Records for locating displayed items
* start *
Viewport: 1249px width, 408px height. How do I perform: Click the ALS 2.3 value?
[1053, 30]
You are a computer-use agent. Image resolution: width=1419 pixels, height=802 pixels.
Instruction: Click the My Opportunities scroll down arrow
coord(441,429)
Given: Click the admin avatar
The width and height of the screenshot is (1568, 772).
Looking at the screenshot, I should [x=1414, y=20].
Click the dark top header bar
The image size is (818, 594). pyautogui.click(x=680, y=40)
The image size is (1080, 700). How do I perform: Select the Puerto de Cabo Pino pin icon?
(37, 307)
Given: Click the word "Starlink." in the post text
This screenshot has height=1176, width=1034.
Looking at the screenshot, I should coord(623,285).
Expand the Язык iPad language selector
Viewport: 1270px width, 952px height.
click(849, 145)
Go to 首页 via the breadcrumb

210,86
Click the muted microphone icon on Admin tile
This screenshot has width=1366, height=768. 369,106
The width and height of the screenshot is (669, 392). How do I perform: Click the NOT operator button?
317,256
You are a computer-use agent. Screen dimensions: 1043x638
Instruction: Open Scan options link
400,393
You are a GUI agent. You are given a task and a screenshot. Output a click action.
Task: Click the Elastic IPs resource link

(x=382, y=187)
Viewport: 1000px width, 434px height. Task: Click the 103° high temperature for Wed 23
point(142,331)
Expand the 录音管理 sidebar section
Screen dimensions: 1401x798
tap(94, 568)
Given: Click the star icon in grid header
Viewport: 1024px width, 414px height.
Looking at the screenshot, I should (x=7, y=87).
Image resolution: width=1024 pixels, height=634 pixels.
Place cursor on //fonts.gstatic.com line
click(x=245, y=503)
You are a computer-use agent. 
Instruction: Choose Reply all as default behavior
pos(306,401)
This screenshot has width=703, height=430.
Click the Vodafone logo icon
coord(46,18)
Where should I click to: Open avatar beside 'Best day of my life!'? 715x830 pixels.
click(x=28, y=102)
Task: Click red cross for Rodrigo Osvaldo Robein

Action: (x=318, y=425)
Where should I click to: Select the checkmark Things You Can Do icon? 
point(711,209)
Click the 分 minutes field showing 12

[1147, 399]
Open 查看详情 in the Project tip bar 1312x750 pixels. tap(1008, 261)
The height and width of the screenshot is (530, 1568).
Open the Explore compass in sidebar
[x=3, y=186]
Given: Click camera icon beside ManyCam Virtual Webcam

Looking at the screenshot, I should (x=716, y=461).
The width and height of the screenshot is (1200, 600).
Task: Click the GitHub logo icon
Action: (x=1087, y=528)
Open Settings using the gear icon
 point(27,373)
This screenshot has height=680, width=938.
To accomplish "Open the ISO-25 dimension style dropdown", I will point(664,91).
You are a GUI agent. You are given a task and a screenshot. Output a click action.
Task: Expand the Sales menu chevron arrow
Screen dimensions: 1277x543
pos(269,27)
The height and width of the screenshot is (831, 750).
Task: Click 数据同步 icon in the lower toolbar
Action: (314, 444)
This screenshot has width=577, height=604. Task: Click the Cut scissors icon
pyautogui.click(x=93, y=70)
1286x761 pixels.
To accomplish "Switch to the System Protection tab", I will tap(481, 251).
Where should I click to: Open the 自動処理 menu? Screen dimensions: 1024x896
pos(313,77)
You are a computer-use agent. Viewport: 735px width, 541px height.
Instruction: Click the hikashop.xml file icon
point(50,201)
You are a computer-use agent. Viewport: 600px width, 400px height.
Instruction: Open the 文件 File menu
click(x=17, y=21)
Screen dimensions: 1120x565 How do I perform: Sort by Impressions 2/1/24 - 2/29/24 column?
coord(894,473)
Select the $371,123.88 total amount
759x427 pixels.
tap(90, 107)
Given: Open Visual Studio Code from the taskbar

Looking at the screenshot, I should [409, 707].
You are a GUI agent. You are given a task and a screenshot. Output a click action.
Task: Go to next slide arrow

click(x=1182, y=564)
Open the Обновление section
* end *
▶ **Stated goal**: Please rewrite all the entries above, replacing "Viewport" with "Window" wherever it occurs and leaving everything else unchanged.

▶ **Task response**:
Window: 1249px width, 408px height. How do I perform: Click the ALS 2.3 value?
[1053, 30]
You are a computer-use agent. Image resolution: width=1419 pixels, height=802 pixels.
Instruction: Click the My Opportunities scroll down arrow
coord(441,429)
Given: Click the admin avatar
The width and height of the screenshot is (1568, 772).
Looking at the screenshot, I should [x=1414, y=20].
Click the dark top header bar
The image size is (818, 594). pyautogui.click(x=680, y=40)
The image size is (1080, 700). How do I perform: Select the Puerto de Cabo Pino pin icon?
(37, 307)
Given: Click the word "Starlink." in the post text
This screenshot has height=1176, width=1034.
Looking at the screenshot, I should coord(623,285).
Expand the Язык iPad language selector
Window: 1270px width, 952px height.
click(849, 145)
Go to 首页 via the breadcrumb

210,86
Click the muted microphone icon on Admin tile
This screenshot has width=1366, height=768. 369,106
The width and height of the screenshot is (669, 392). How do I perform: Click the NOT operator button?
317,256
You are a computer-use agent. Screen dimensions: 1043x638
Instruction: Open Scan options link
400,393
You are a GUI agent. You are given a task and a screenshot. Output a click action.
Task: Click the Elastic IPs resource link

(x=382, y=187)
Window: 1000px width, 434px height. Task: Click the 103° high temperature for Wed 23
point(142,331)
Expand the 录音管理 sidebar section
Screen dimensions: 1401x798
tap(94, 568)
Given: Click the star icon in grid header
Window: 1024px width, 414px height.
Looking at the screenshot, I should (x=7, y=87).
Image resolution: width=1024 pixels, height=634 pixels.
Place cursor on //fonts.gstatic.com line
click(x=245, y=503)
You are a computer-use agent. 
Instruction: Choose Reply all as default behavior
pos(306,401)
This screenshot has width=703, height=430.
Click the Vodafone logo icon
coord(46,18)
Where should I click to: Open avatar beside 'Best day of my life!'? 715x830 pixels.
click(x=28, y=102)
Task: Click red cross for Rodrigo Osvaldo Robein

Action: (x=318, y=425)
Where should I click to: Select the checkmark Things You Can Do icon? 
point(711,209)
Click the 分 minutes field showing 12

[1147, 399]
Open 查看详情 in the Project tip bar 1312x750 pixels. tap(1008, 261)
The height and width of the screenshot is (530, 1568).
Open the Explore compass in sidebar
[x=3, y=186]
Given: Click camera icon beside ManyCam Virtual Webcam

Looking at the screenshot, I should (x=716, y=461).
The width and height of the screenshot is (1200, 600).
Task: Click the GitHub logo icon
Action: (x=1087, y=528)
Open Settings using the gear icon
 point(27,373)
This screenshot has height=680, width=938.
To accomplish "Open the ISO-25 dimension style dropdown", I will point(664,91).
You are a GUI agent. You are given a task and a screenshot. Output a click action.
Task: Expand the Sales menu chevron arrow
Screen dimensions: 1277x543
pos(269,27)
The height and width of the screenshot is (831, 750).
Task: Click 数据同步 icon in the lower toolbar
Action: (314, 444)
This screenshot has width=577, height=604. Task: Click the Cut scissors icon
pyautogui.click(x=93, y=70)
1286x761 pixels.
To accomplish "Switch to the System Protection tab", I will tap(481, 251).
Where should I click to: Open the 自動処理 menu? Screen dimensions: 1024x896
pos(313,77)
You are a computer-use agent. Window: 735px width, 541px height.
Instruction: Click the hikashop.xml file icon
point(50,201)
You are a computer-use agent. Window: 600px width, 400px height.
Instruction: Open the 文件 File menu
click(x=17, y=21)
Screen dimensions: 1120x565 How do I perform: Sort by Impressions 2/1/24 - 2/29/24 column?
coord(894,473)
Select the $371,123.88 total amount
759x427 pixels.
tap(90, 107)
Given: Open Visual Studio Code from the taskbar

Looking at the screenshot, I should [409, 707].
You are a GUI agent. You are given a task and a screenshot. Output a click action.
Task: Go to next slide arrow

click(x=1182, y=564)
Open the Обновление section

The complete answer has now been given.